Start of Block
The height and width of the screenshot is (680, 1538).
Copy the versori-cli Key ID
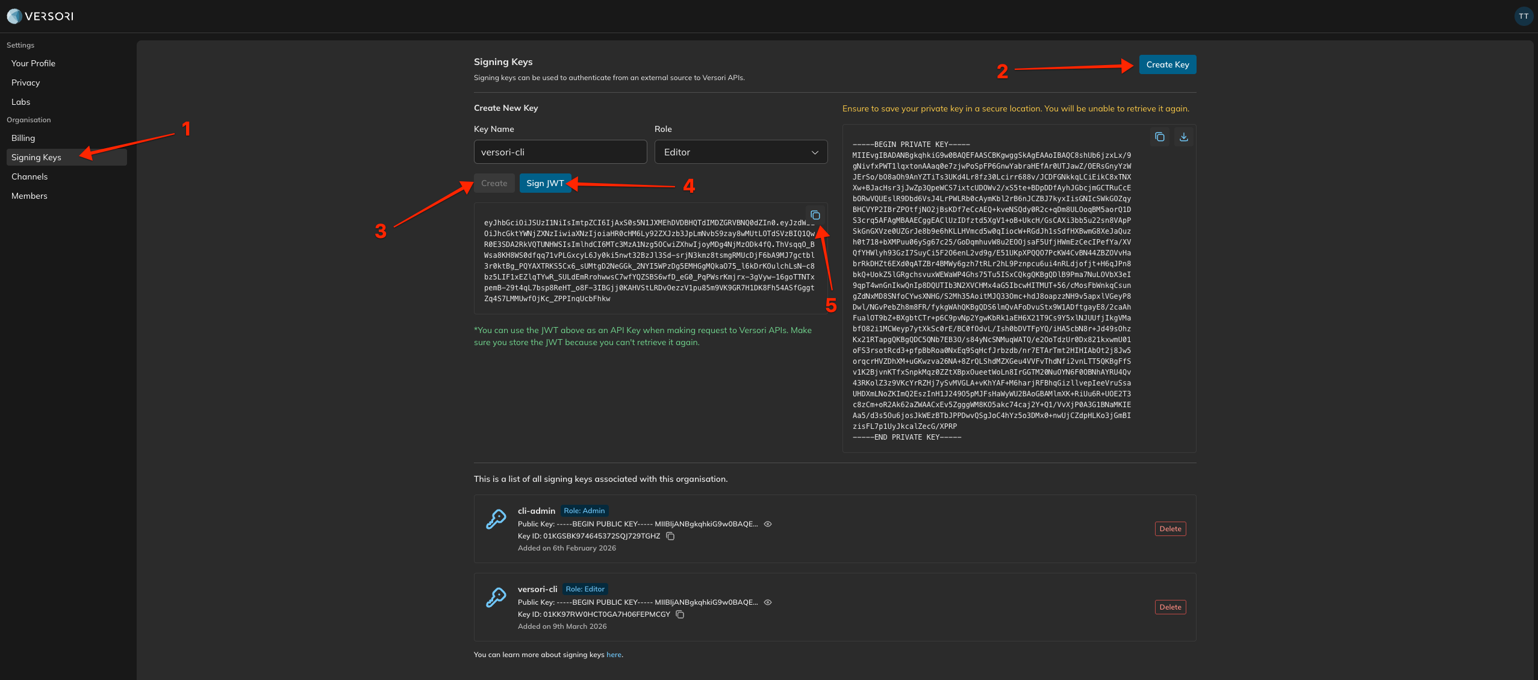(x=680, y=614)
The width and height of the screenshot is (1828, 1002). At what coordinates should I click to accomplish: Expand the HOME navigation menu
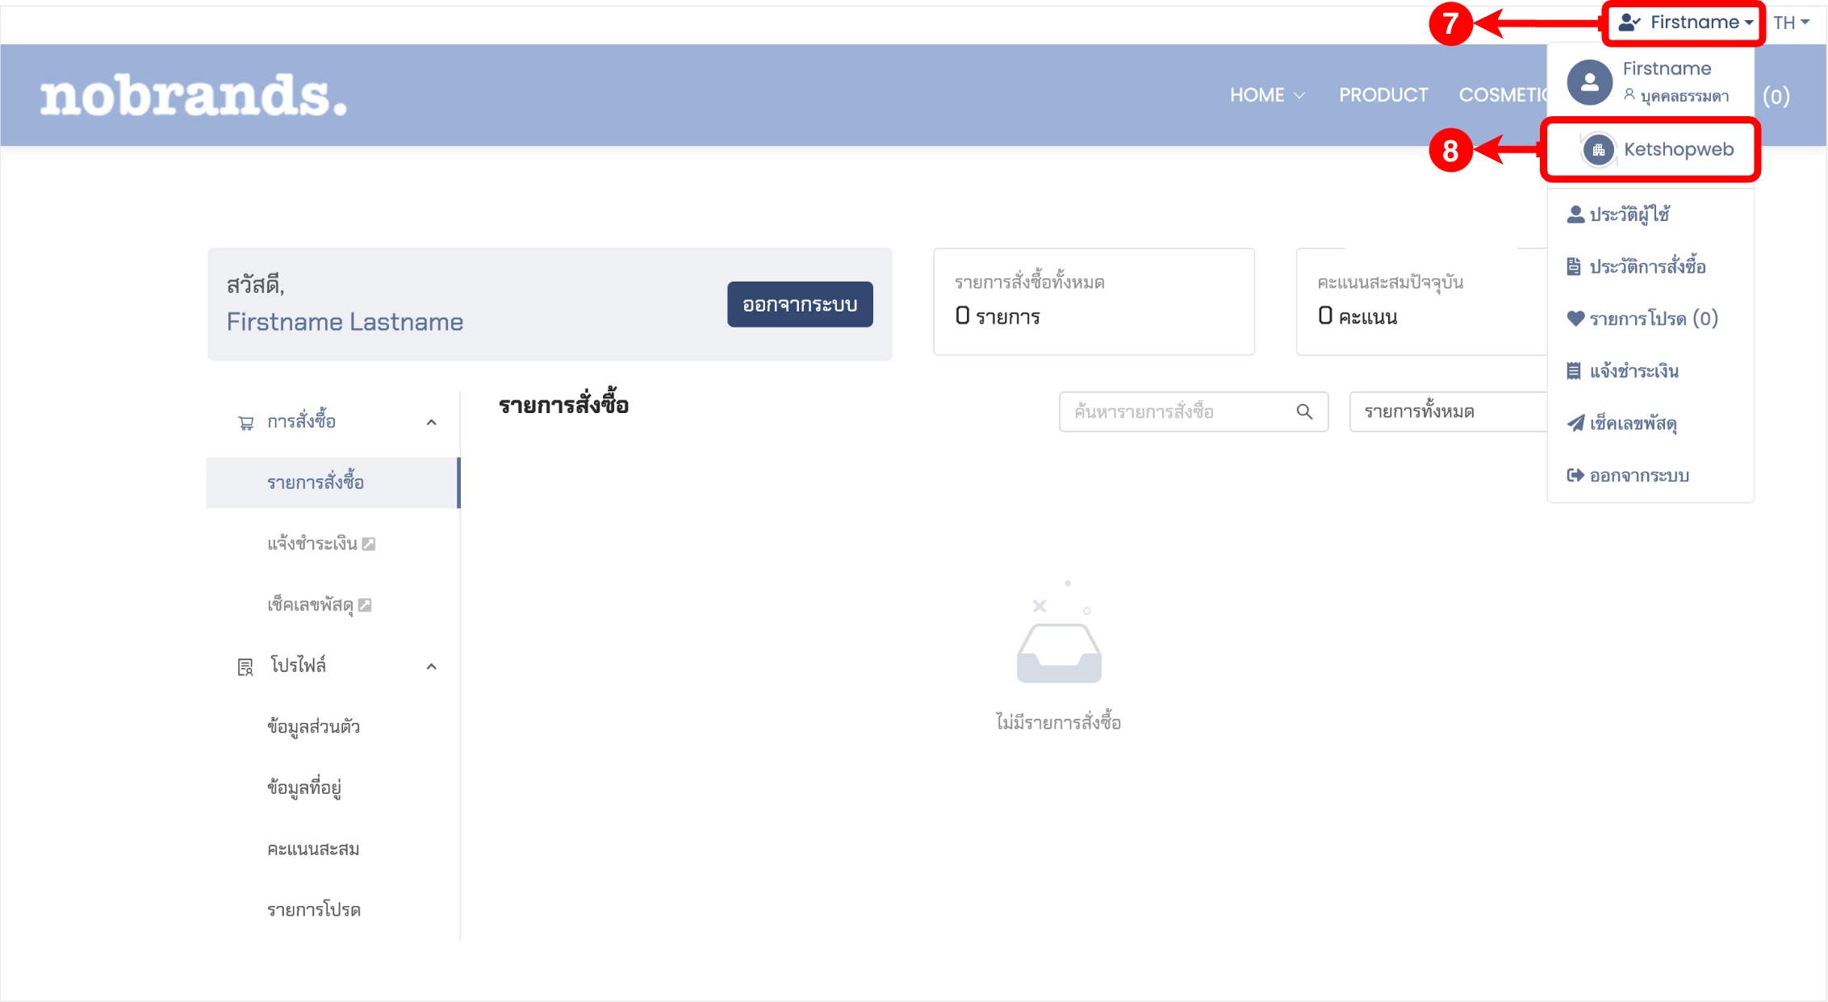1266,95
End of Block
Problem details: Without copying any picture, write out the entries exactly.

Result of this task:
The height and width of the screenshot is (680, 1538).
Copy the versori-cli Key ID
(x=680, y=614)
The width and height of the screenshot is (1828, 1002). At what coordinates should I click to accomplish: Expand the HOME navigation menu
1266,95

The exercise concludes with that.